Wim dacht toen overigens nog niet aan muziek. Schilder wilde hij worden, en dus kwam hij op vijftienjarige leeftijd terecht op de akademie om er plastische kunsten te volgen. Intussen was er toch ook al de gitaar. Lessen klassieke gitaar bij Ilse Alfonso. En zo komen we dan bij Spanje terecht. Nino de San Andres, de jongen van het Sint-Andrieskwartier, noemde hij zich als hij Spaanse gitaar speelde. Maar toch, er waren nog altijd die "straatliedjes" van vroeger. Sedert 1966 vormt hij een vast team met violist Flor Hermans, fluitist Walter Heynen en akkordeonist Bernard van Lent. Met op het repertoire die straatliedjes, die nu opeens volksliedjes zijn gaan heten.

"Ik versta hem niet, maar het is prachtig wat hij daar zingt en speelt," zei Louis Van Dijck ooit toen hij Wannes voor het eerst bezig zag en hoorde. Wie zijn werk kent, beaamt die lof, al scheelt het natuurlijk wel een heel pak wanneer je hem wél verstaat.

Net zoals zovele andere volkszangers blikt ook Wannes Van de Velde vol nostalgie terug op het verleden van zijn stad, die men stilaan aan het verloederen is.
"Als ik denk aan de Zirkstraat zoals die vroeger was, dan zou ik wel kunnen huilen. Die kant was gewoon uniek. Dat leefde daar. Een echt stukje zuiden. Het reële leven van de stad. En de regen daar! Die had een eigen reuk. Men had er het veilige gevoel van de beslotenheid van de stad. Gebakken vis en natte stenen. En de reuk van 't Scheld!"

Het zijn allemaal dingen die Wannes nu in zijn liedjes bezingt. Liedjes die een soort onmachtig afreageren zijn van iets waar hij wél iets zou willen aan doen, terwijl hij er zich drommels goed van bewust is dat het vechten tegen de bierkaai is. Want met liedjes verander je nu eenmaal de wereld niet.

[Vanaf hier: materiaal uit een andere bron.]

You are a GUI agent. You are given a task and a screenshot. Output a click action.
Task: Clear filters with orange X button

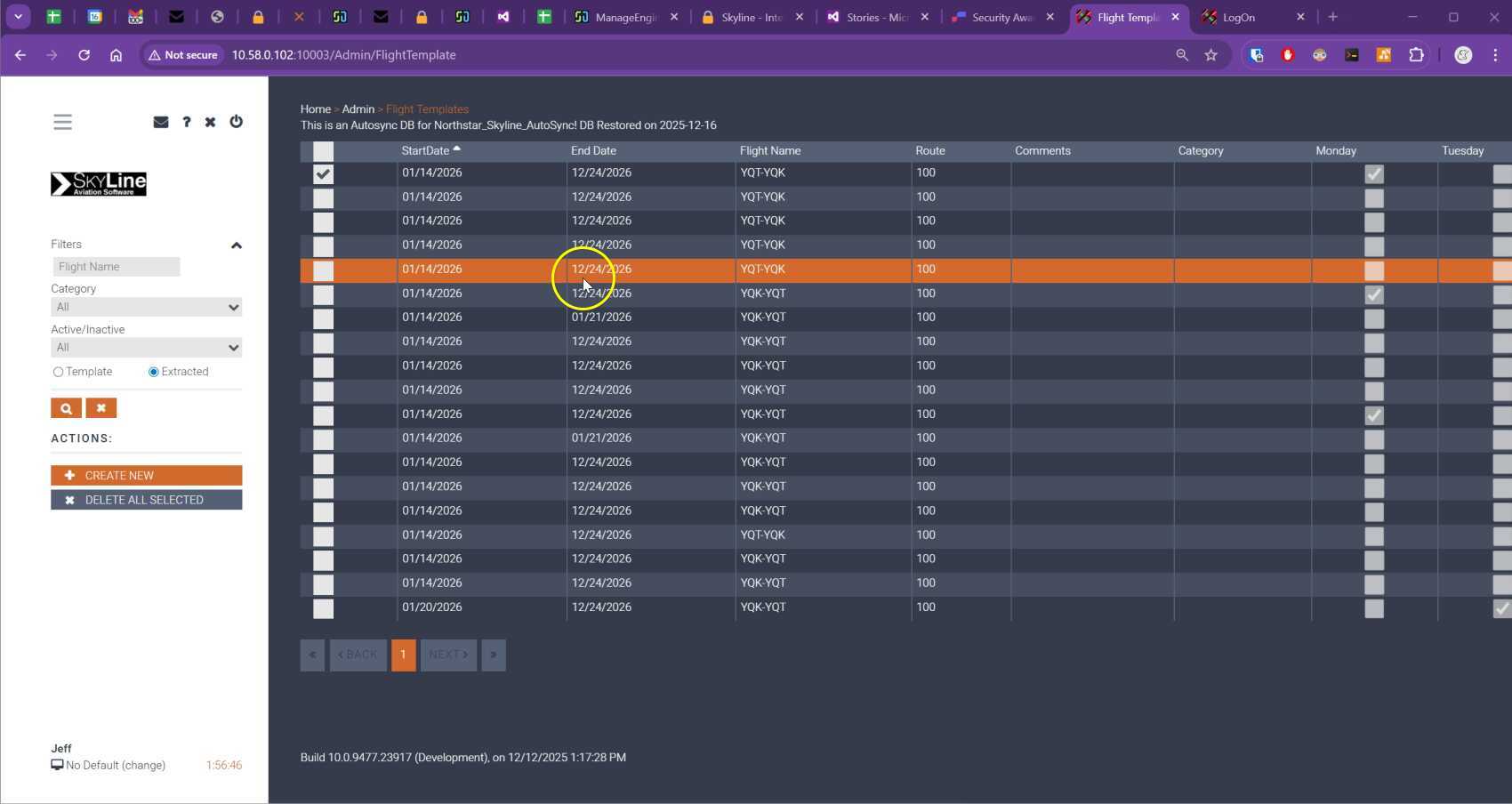point(101,408)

"Ik ben zachtmoediger geworden," zegt hij dan ook. "Na al die jaren heb ik eindelijk ingezien dat je als liedjeszanger niets kan veranderen, je blijft gewoon een ludiek verschijnsel. Naar mijn liedjes wordt wel geluisterd, maar de kritiek die je in vele daarvan kan horen, wordt gewoon niet ernstig genomen. Ik ben daar realistisch in geworden, niet meer zo bitter als vroeger. Wat helpt het trouwens om kwaad te worden? Ze hebben van mijn geboortewijk één grote puinhoop gemaakt. Maar gelukkig heeft men ook hier en daar ingezien dat dat een praktisch onherstelbaar kwaad was, en men probeert er alsnog te redden wat er te redden valt. En dat is dan toch ook al iets waar men blij moet om zijn. Een mens kan niet blijven jammeren."

Wat maar weer eens illustreert dat een volkszanger niet bepaald een wereldvreemd iemand moet zijn, die zwelgt in het verleden en zich van het nu niets aantrekt. Wannes Van de Velde mag er zich dan wel van bewust zijn dat hij met zijn liedjes de wereld niet kan veranderen, hij is er zich ook degelijk van bewust dat hij een eigen taak te vervullen heeft.

"De taak van een volkszanger bestaat erin het specifieke, het autentieke van een volk te zoeken," meent hij. "Ik probeer dan ook helemaal niet een rekonstruktie te brengen van de oude Vlaamse volksmuziek. Wat mij bezighoudt, is wat er leeft onder de mensen van deze tijd. Met dien verstande dat niet ik het belangrijkste ben, maar wel mijn liedjes."

Behoudens met zijn eigen liedjesrepertoire, is Wannes Van de Velde geruime tijd zeer bedrijvig geweest bij de Internationale Nieuwe Scène. Met als drijfveer zijn bewondering voor Dario Fo.
"Wat die man doet, is uniek in Europa," meent hij. "Rasecht volksteater, met prachtige, niet te moeilijke en verschrikkelijk reële teksten. Wat onder de mensen leeft, dat weet hij op het toneel te zetten."

Hij kan over Antwerpen niet zwijgen. Houdt van de oude stad. "Antwerpen is een hoer," zegt hij. "Een handelsstad. Maar dat is nog geen reden om er een spookstad van te maken."

Wie weet, misschien kunnen zijn liedjes dat toch wél helpen voorkomen.